I have used plywood, foam, cork, and even strips of drywall. The drywall is amazingly quiet!! The others are moderately noisy with foam being quiet and cork as well. But, to repeat myself, as soon as you pour, groom, and then glue the ballast, you'll end up with noisy rails when it dries.

So, if it answers your question, pick what you like to work with that you can justify purchasing. If you'd like it to be just decoder sounds, don't ballast it. If you insist on the realistic ballast, then live with whatever noise your construction generates when trains roll over it.

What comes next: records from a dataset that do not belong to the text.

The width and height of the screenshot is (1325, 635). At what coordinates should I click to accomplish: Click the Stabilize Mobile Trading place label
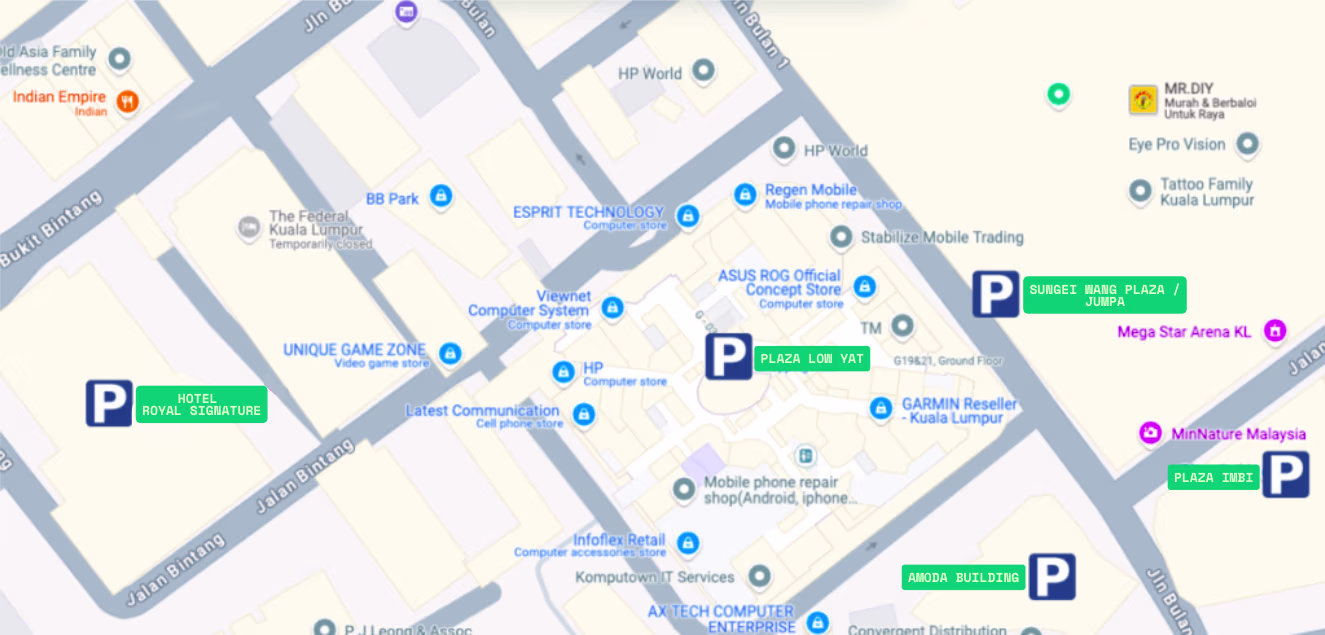pos(942,237)
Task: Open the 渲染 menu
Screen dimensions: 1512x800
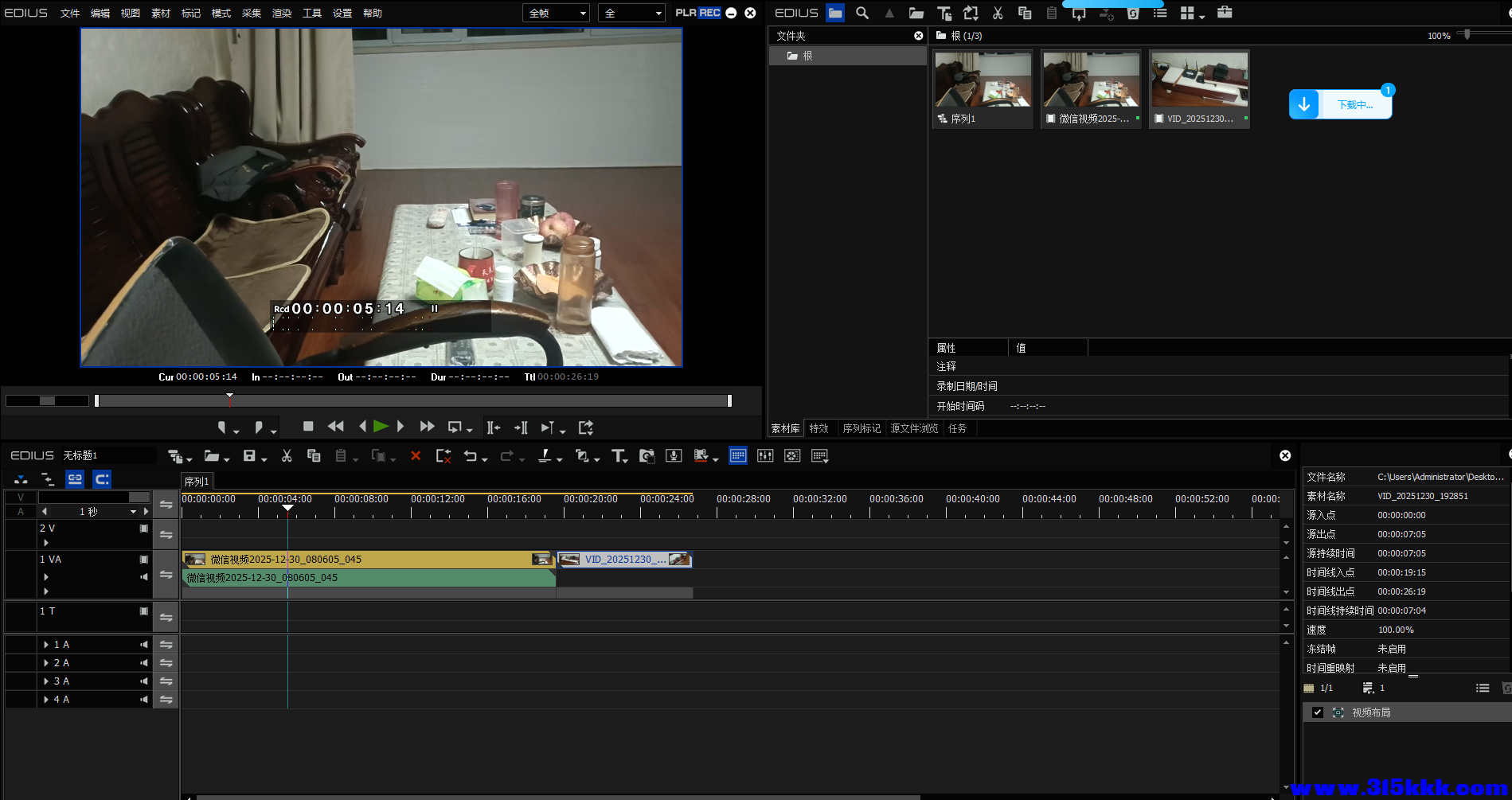Action: [x=282, y=13]
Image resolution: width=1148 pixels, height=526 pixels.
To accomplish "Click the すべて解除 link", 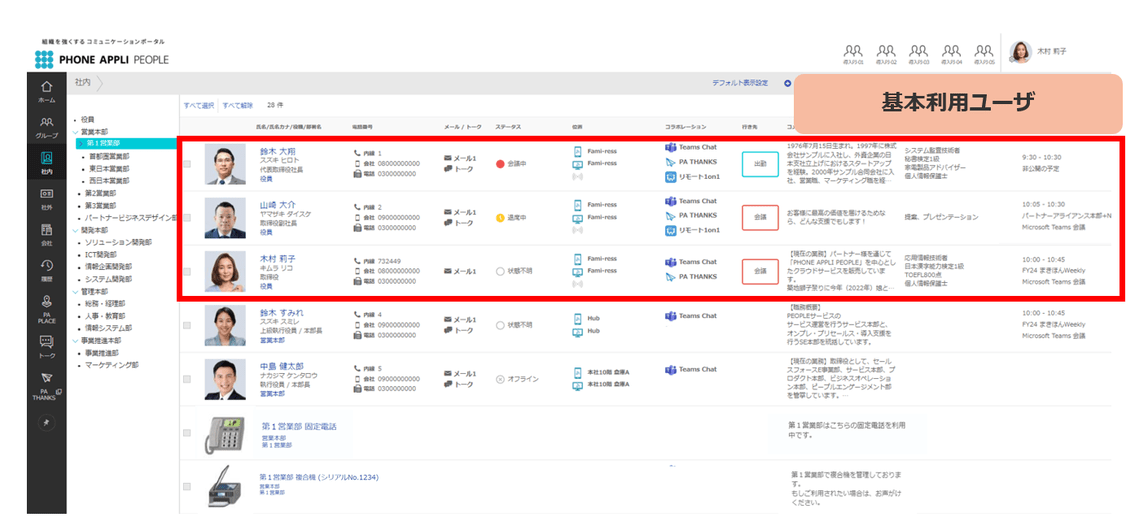I will [238, 105].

Just a closing note: For a while I contemplated cutting strips of that drawer liner rubbery mat and using that under roadbed of any kind. (You can get a 4' roll of it for a couple of dollars at dollar stores.) I use 1/2" G1S ply in cookie-cutter forms for my sub-roadbed, and I usually lay cork for the roadbed. The thought was to have the strips of liner between the sub and the cork wide enough that, when groomed and glued, my rock ballast would have that sound-absorbing layer between it and the sub-roadbed cookie cutter. I got into a rhythm and never did trial it. I regret not trying it for at least five feet to see how it went.


----------



## wvgca (Jan 21, 2013)

extruded insulation is good, but it can be noisy if the ballast is highly rigid.. i glued the foam to plywood with dap latex adhesive, some what flexible ... i also used water thinned dap to hold the ballast down [sand], to give some flexibilty and sound deadening ...
you will get differing views on every method


----------



## Magic (Jan 28, 2014)

Ballasting the track will increase the noise.
When I got ready to ballast I ran trains with the sound muted and 
just listened to the sound of steel wheels on steel rails.
It was noisy but somewhat pleasant.

I did the same thing after ballasting and there was a noticeable increase in noise.
Not so pleasant. There is a up side to hearing loss as I just take out the aids and all is good.

I've got three 150 foot truss bridges on the upper main and when the train hit those bridges 
the silence is so great that if I'm doing something else I'll look up to see what happened to the train.

Magic


----------



## Southern (Nov 17, 2008)

Full size train make noise. I Like mine to do the same


----------



## mesenteria (Oct 29, 2015)

I don't find that kind of scale running noise to be the least bit realistic. It's far too loud. 

Real ballast and roadbed doesn't produce that rumble. It's why trains can sneak up on people so readily when they are walking on the tracks with their backs turned.

Flange noise, wind rush, the rumble of the prime movers or the chuffs of the steam engine, the turbo-generator, steam hiss, the spits of the condenser relief valve, horns and bells...that's what we get from decoders.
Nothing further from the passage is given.